第3科目【労働関係】

労災保険法

仕事・通勤のケガや病気を補償するしくみ

1業務災害と通勤災害

用語内容
業務災害業務上の負傷・疾病・障害・死亡。業務遂行性+業務起因性が必要
通勤災害住居と就業場所の合理的な経路・方法での移動中の災害。逸脱・中断があると原則対象外
保険料全額事業主負担(労働者の負担なし)
適用労働者を1人でも使用する事業に原則適用
📌
頻出:業務災害の給付名には「補償」が付く(療養補償給付など)、通勤災害には付かない(療養給付)。この字の有無のひっかけに注意。

2主な保険給付

給付内容
療養(補償)給付治療費。原則 現物給付(自己負担なし)
休業(補償)給付休業4日目から。給付基礎日額の60%(+特別支給金20%)。待期3日
障害(補償)給付障害が残ったとき。年金または一時金
遺族(補償)給付死亡したとき。遺族年金・一時金
葬祭料/葬祭給付葬祭を行う者へ
⚠️ 休業給付は待期3日(労災は通算)+4日目から60%。健康保険の傷病手当金(待期3日連続・2/3)と混同しやすいので横断整理を。

特別加入とその他の給付

用語内容
特別加入本来は対象外の中小事業主・一人親方等が任意で加入できる制度
二次健康診断等給付定期健診で異常所見があった場合の、脳・心臓疾患予防のための給付
介護(補償)給付障害により介護を要するときの給付
第三者行為災害交通事故など第三者の行為による災害。

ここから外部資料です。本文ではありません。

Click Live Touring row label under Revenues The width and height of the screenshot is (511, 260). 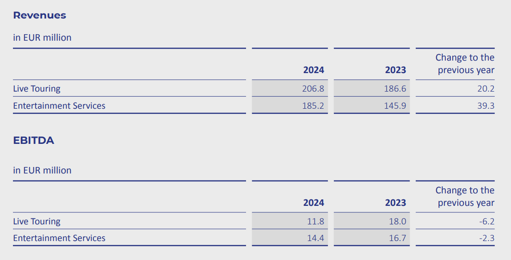coord(37,88)
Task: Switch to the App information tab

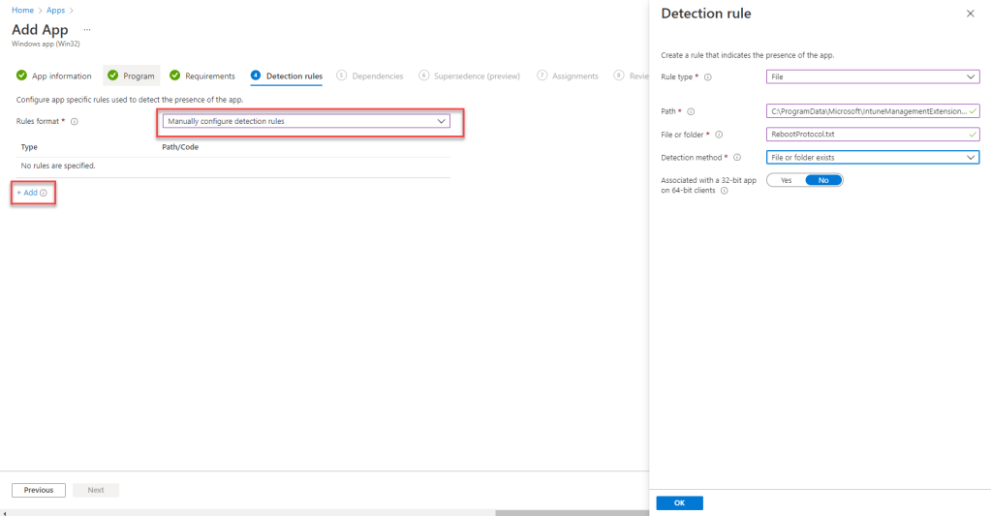Action: click(54, 76)
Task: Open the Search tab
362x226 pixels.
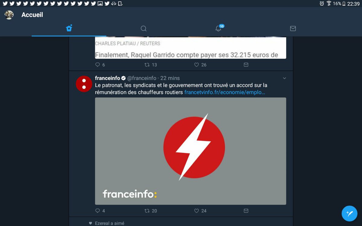Action: [x=144, y=28]
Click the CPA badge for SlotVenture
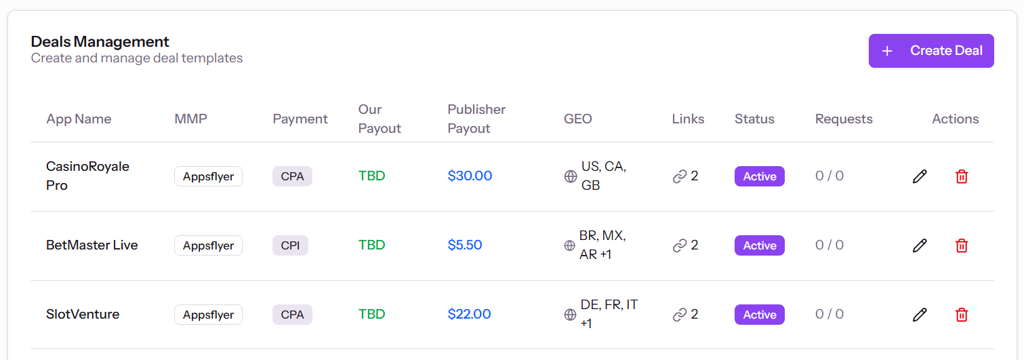 (292, 315)
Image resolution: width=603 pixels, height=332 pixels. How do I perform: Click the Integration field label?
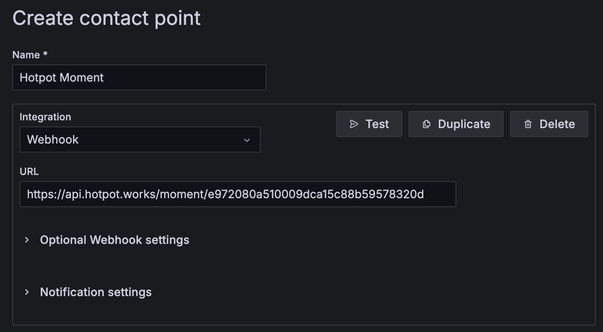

求償・控除の調整がある
📌
労働者でない事業主・一人親方も「特別加入」で労災の対象になり得る点が頻出。二次健康診断等給付も押さえる。

3理解度チェック

Q1. 労災保険の保険料を負担するのは?
Q2. 休業(補償)給付の支給率は?
Q3. 業務災害の給付の名称の特徴は?
Q4. 中小事業主や一人親方が任意で労災に加入できる制度は?
Q5. 通勤災害の給付の名称は?

4じっくり理解

かみ砕くと?

労災保険は「仕事・通勤が原因のケガや病気を、会社の保険料だけで補償する」制度。だから労働者の保険料負担はゼロ。

具体例で見る(休業補償)

業務中のケガで働けなくなったら、まず待期3日(この間は会社が補償)。4日目から給付基礎日額の60%+特別支給金20%が出て、合わせて実質8割がカバーされるイメージ。

📌
覚え方/ひっかけ:業務災害の給付名には「補償」が付く(療養補償給付)。通勤災害には付かない(療養給付)。字の有無で見分けるのが鉄則。
⚠️ つまずき:労災は「全額事業主負担」、雇用保険は「労使で負担」。同じ“労働保険”でも負担者が違う。「労災も折半」と思い込むのが定番ミス。

5まとめ

3行でおさらい

① 業務災害=遂行性+起因性。通勤災害は逸脱・中断に注意。保険料は全額事業主。

② 休業給付は待期3日+4日目から60%(+特別支給金20%)。

③ 業務災害は「補償」付き、通勤災害は付かない。